# Urban growth modeling in GRASS GIS: Parallel computing case study
The purpose of this notebook is to demonstrate several parallel computing principles and how they are implemented in GRASS GIS.
We use FUTURES urban growth model implemented as a GRASS GIS addon [r.futures](https://grass.osgeo.org/grass-stable/manuals/addons/r.futures.html).

This notebook uses a [prepared dataset](https://doi.org/10.5281/zenodo.6577922).
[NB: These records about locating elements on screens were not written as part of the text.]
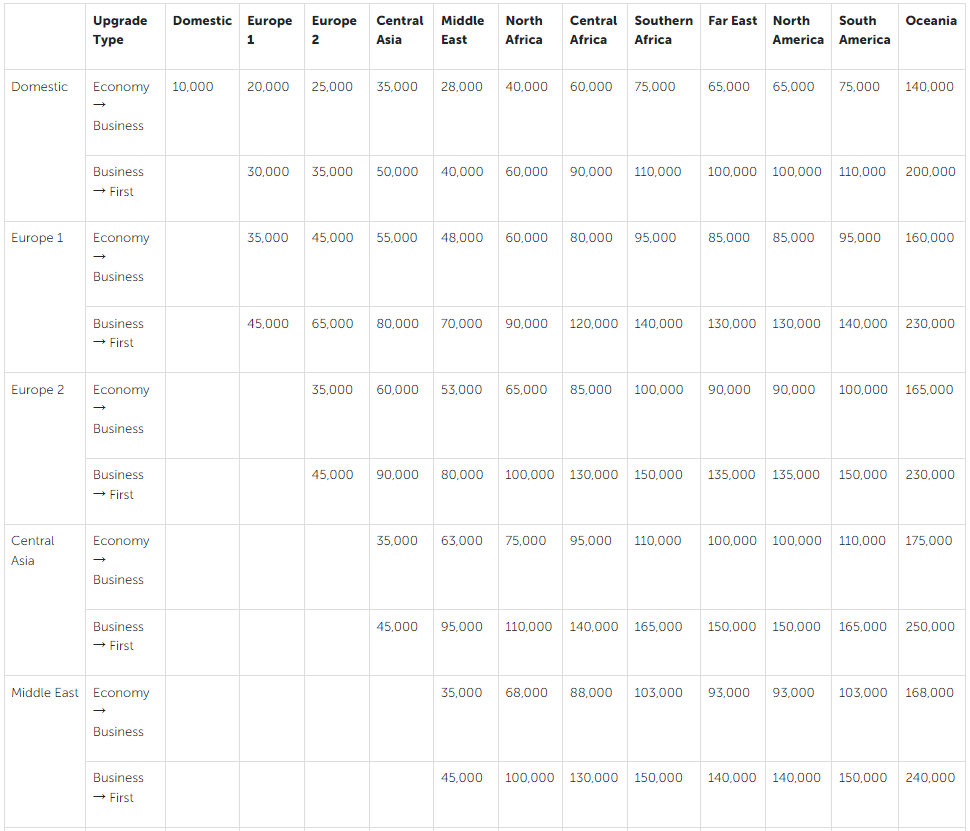The width and height of the screenshot is (970, 831).
Task: Click Central Asia Business to First Oceania 250,000
Action: (929, 627)
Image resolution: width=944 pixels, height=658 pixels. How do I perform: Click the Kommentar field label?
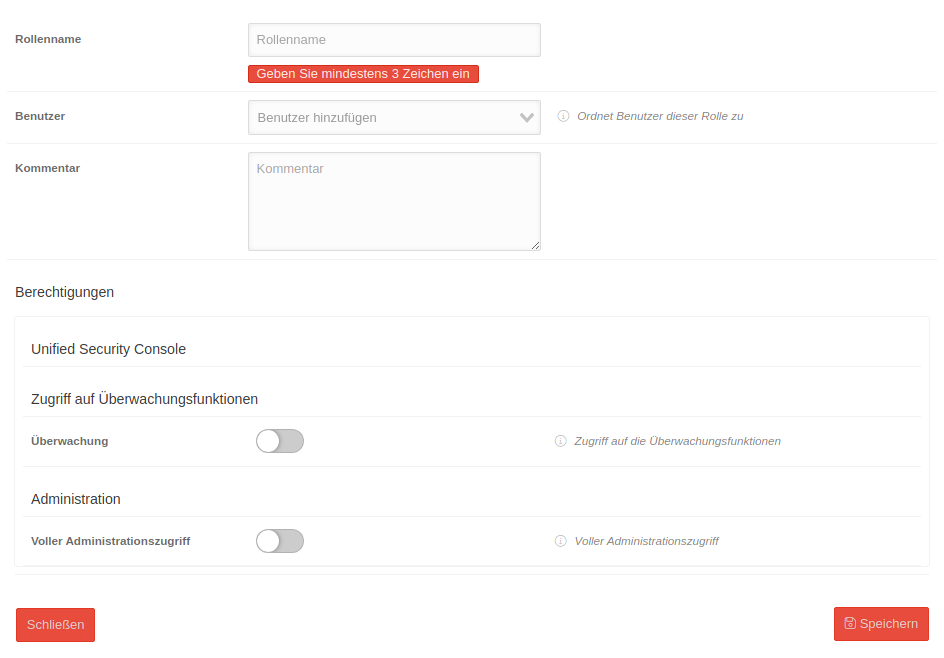47,168
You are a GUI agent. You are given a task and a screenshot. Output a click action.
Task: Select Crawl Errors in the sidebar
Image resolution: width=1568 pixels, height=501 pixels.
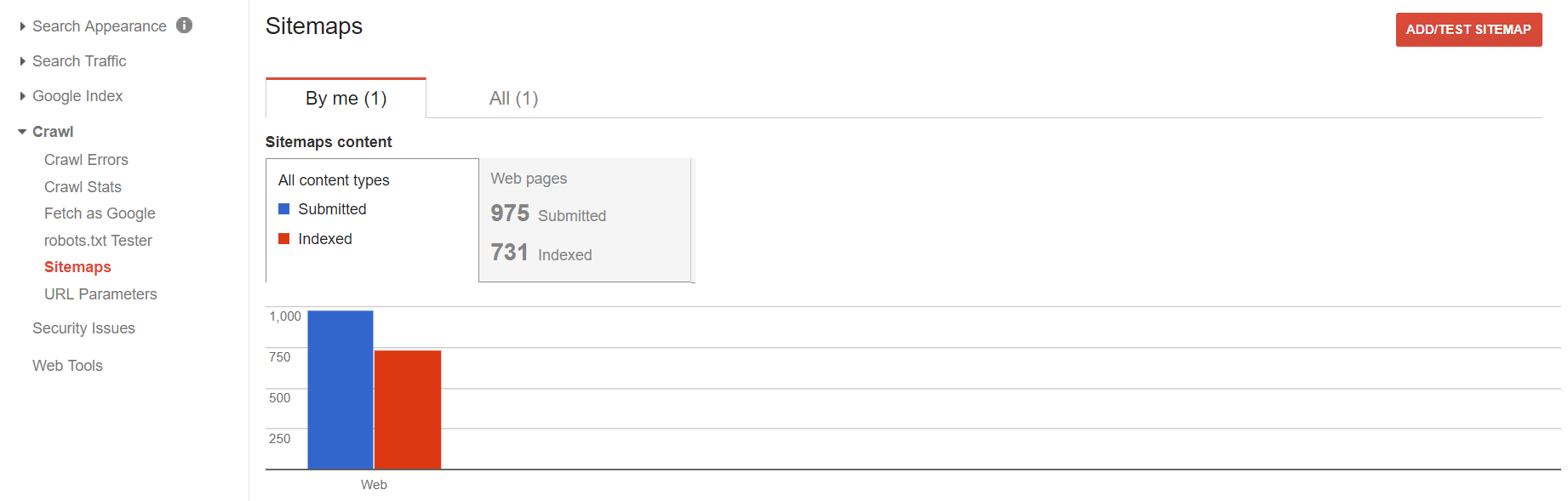86,159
This dataset is a GRASS GIS Location containing:
 * [NLCD 2001-2019](https://www.mrlc.gov/) (National Land Cover Database; land use and impervious surface descriptor)
 * [US county boundaries](https://www.census.gov/geographies/mapping-files/time-series/geo/tiger-line-file.html)
 * [US-PAD protected areas](https://www.usgs.gov/programs/gap-analysis-project/science/pad-us-data-overview)
 * [USGS DEM](https://www.usgs.gov/3d-elevation-program/about-3dep-products-services)
 
Population files were downloaded from [Zenodo](https://doi.org/10.5281/zenodo.6577903).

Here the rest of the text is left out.